Abre la ventana y se asoma al jardín. Vacío, le parece aún más grande bajo el cielo gris. Esta mañana lo ve tétrico, por primera vez desde que vive en la escuela. Quizás no tendría esa percepción si no hubiera recordado las jacarandas. Aparecen en una fotografía que le tomó el maestro de música. A Brígida le agrada recordar el nombre del profesor: Julio Riestra. El detalle comprueba que no está decrépita ni se ha vuelto olvidadiza, como todos los viejos.

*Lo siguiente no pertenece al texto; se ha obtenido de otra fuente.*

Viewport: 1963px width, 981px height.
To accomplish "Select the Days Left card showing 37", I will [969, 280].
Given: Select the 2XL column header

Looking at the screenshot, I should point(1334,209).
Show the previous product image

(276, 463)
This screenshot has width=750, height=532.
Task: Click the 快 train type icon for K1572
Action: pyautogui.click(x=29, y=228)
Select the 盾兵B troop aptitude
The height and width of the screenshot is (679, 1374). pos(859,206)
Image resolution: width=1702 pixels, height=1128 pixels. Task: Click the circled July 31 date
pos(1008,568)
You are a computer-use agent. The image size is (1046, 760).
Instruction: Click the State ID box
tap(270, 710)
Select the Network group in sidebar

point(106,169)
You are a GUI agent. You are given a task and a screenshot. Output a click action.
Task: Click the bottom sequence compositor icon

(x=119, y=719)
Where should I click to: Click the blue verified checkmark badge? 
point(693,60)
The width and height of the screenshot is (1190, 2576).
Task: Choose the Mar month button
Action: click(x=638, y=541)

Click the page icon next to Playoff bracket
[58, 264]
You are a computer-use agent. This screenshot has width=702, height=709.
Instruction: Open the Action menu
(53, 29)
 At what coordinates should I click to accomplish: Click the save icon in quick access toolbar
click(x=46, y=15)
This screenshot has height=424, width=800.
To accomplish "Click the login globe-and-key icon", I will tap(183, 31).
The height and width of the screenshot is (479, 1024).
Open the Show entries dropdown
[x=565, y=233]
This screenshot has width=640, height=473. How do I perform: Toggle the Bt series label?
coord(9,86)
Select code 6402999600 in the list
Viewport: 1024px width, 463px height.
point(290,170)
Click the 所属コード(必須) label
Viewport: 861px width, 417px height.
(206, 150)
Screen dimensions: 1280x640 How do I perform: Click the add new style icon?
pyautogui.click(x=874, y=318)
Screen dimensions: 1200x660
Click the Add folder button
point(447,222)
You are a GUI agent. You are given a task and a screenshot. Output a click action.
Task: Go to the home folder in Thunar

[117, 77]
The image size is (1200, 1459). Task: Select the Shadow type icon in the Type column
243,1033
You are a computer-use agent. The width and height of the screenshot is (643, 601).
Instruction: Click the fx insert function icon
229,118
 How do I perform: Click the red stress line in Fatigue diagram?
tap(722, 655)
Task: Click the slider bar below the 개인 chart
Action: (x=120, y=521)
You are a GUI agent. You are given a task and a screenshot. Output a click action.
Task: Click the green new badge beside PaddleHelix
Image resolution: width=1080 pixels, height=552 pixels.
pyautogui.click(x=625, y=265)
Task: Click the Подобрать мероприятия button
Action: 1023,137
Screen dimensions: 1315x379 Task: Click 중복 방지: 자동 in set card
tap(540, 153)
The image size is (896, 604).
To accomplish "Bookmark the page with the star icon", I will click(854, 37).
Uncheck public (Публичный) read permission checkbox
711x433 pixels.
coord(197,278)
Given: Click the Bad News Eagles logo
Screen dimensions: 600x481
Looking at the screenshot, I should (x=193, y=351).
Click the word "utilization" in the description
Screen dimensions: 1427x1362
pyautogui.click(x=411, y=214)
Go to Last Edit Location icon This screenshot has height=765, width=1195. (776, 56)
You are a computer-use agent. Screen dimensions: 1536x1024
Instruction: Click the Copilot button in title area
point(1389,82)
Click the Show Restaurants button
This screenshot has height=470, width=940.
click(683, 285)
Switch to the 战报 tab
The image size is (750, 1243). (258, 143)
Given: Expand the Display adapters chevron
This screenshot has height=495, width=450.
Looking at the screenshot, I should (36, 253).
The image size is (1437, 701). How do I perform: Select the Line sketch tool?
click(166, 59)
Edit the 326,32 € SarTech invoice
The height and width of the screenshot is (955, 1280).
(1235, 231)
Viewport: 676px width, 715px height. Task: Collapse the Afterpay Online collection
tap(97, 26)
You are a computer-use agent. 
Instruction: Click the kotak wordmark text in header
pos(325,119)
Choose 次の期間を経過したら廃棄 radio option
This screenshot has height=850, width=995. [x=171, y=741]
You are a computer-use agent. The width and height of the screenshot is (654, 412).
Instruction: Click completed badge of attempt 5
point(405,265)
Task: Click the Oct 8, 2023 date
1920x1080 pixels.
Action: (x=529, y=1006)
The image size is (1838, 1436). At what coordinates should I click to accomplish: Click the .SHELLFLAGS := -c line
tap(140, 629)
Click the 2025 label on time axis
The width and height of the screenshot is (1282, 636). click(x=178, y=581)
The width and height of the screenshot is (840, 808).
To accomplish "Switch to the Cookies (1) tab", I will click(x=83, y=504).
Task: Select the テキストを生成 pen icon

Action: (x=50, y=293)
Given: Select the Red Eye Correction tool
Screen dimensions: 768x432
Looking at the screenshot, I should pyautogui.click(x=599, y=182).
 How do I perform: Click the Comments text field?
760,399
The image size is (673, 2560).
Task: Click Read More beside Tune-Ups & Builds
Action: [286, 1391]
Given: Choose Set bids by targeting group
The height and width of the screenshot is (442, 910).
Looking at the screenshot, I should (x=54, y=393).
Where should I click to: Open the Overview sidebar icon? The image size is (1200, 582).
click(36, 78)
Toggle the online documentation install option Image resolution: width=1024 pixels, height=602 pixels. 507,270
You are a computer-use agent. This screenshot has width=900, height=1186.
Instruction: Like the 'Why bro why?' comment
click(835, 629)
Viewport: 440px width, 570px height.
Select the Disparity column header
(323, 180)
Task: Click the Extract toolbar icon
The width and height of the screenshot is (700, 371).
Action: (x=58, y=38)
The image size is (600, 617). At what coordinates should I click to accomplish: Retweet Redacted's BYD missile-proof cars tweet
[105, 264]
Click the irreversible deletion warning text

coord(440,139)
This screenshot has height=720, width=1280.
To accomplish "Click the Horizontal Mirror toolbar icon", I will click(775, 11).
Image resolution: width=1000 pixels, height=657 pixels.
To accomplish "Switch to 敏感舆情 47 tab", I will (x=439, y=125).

Va hacia la estufa, pone sobre la hornilla la jarra de peltre y se le queda mirando. Apenas ahora entiende por qué un trasto común le provoca una intensa sensación de dicha y abundancia: cada vez que su madre ganaba un poco más de lo habitual compraba leche, azúcar y canela para brindarles a sus hijos la bebida que era su única golosina.

Mientras hervían los ingredientes, una espuma blanca y humeante amenazaba con desbordarse de la jarra. Para impedirlo, su madre le encargaba a Brígida revolver constantemente la mezcla. Esa obligación era para la niña motivo de enojo. Hoy el recuerdo de aquel quehacer la llena de alegría y la incita a revivir el ritual doméstico.

Dispone de tiempo suficiente para hacerlo. En el refrigerador hay leche, en el gabinete están el tarro de azúcar y el frasco donde guarda la canela. Disgustada, ve que allí sólo quedan unas cuantas briznas de la especia: para Brígida son oro molido.

Mientras vigila el hervor de la leche piensa en que faltan muchas semanas para que los alumnos vuelvan a la escuela. Se arrepiente de haberlos despedido con la frase que repite siempre al comienzo de las vacaciones: "¡Qué bueno que se van, aunque sea por unos días! Así descansaré, no que con el relajo que arman..."

Brígida mira otra vez el jardín desierto: añora los tiempos en que lo embellecían las jacarandas, pero más aún el momento en que los niños regresen a clases y con su estruendo le impidan recordar.